WHAT THIS TASK INVOLVES:
Nothing but the lines below from the one containing "This screenshot has width=815, height=400." through the one containing "Tap the bob carrier label" should appear in the answer, exact and without pictures.

--- --- ---

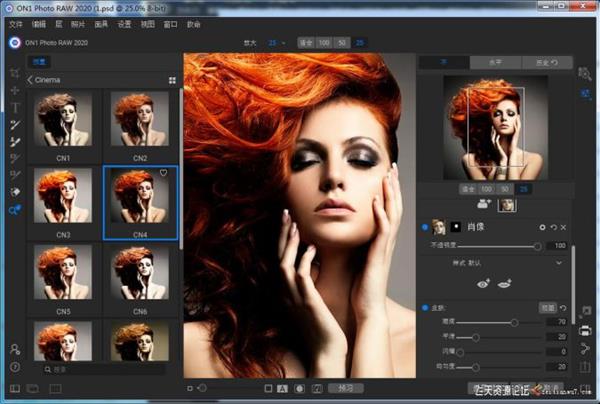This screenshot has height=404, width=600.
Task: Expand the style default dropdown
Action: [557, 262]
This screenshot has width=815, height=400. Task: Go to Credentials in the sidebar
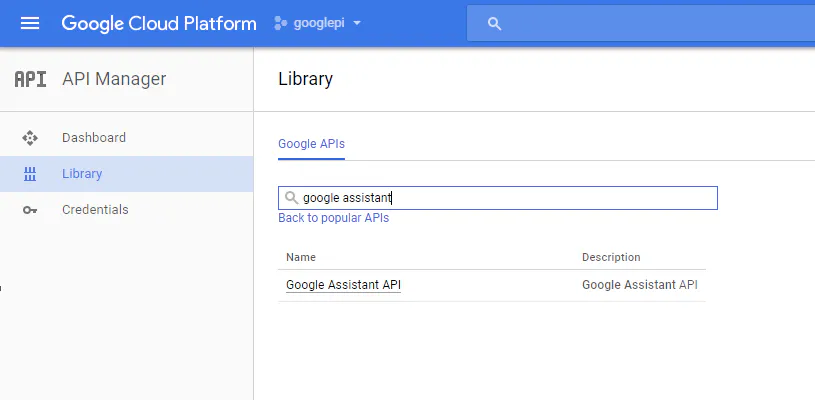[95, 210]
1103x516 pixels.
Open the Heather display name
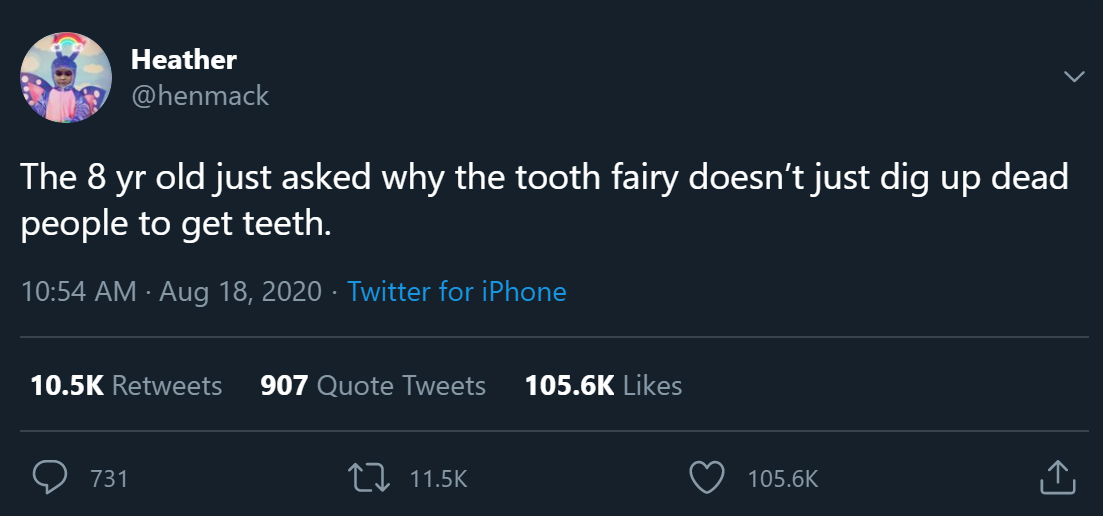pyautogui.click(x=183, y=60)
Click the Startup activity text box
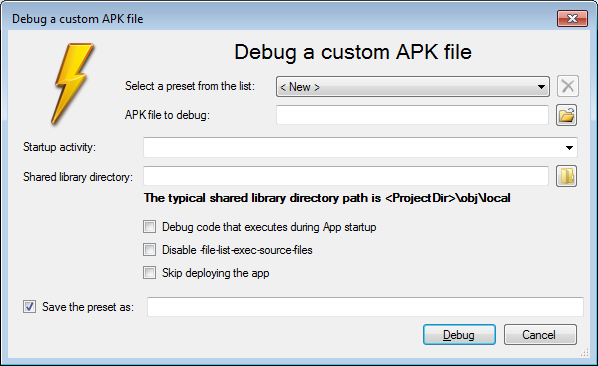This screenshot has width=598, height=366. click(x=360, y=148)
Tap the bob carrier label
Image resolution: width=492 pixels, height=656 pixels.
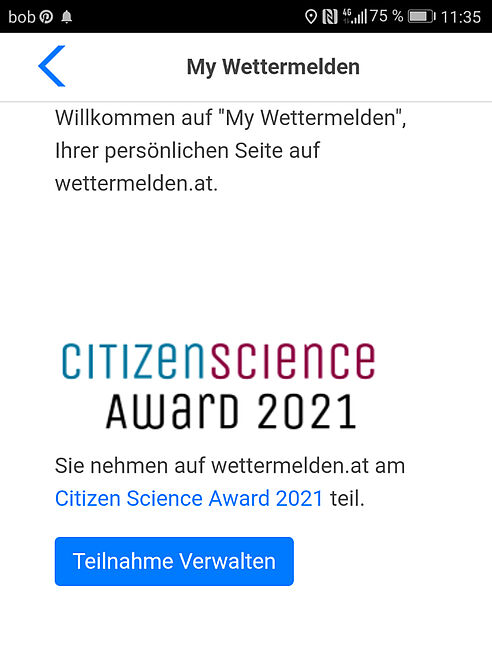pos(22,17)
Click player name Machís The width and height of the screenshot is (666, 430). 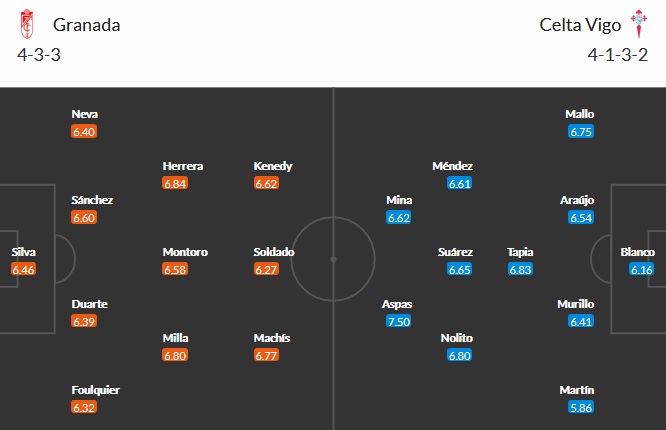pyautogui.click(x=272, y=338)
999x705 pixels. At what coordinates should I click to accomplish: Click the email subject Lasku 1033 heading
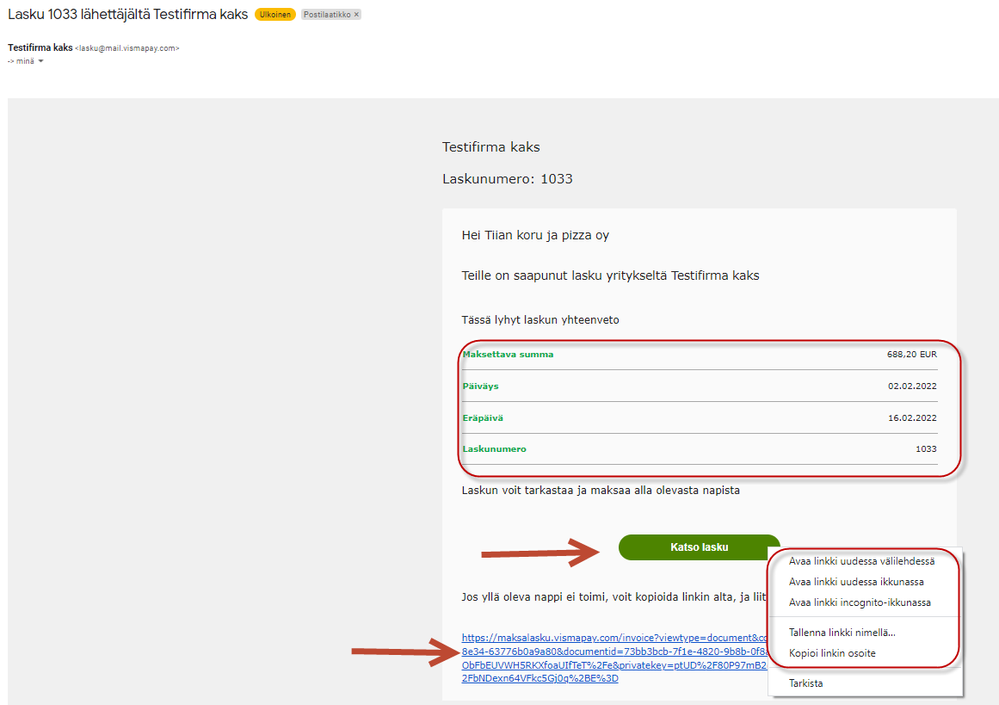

--- --- ---

EXERCISE RESPONSE:
This screenshot has width=815, height=400. Task: Go to Credentials in the sidebar
[95, 210]
1103x516 pixels.
Open the Heather display name
pyautogui.click(x=183, y=60)
Click the Startup activity text box
This screenshot has width=598, height=366. click(x=360, y=148)
Tap the bob carrier label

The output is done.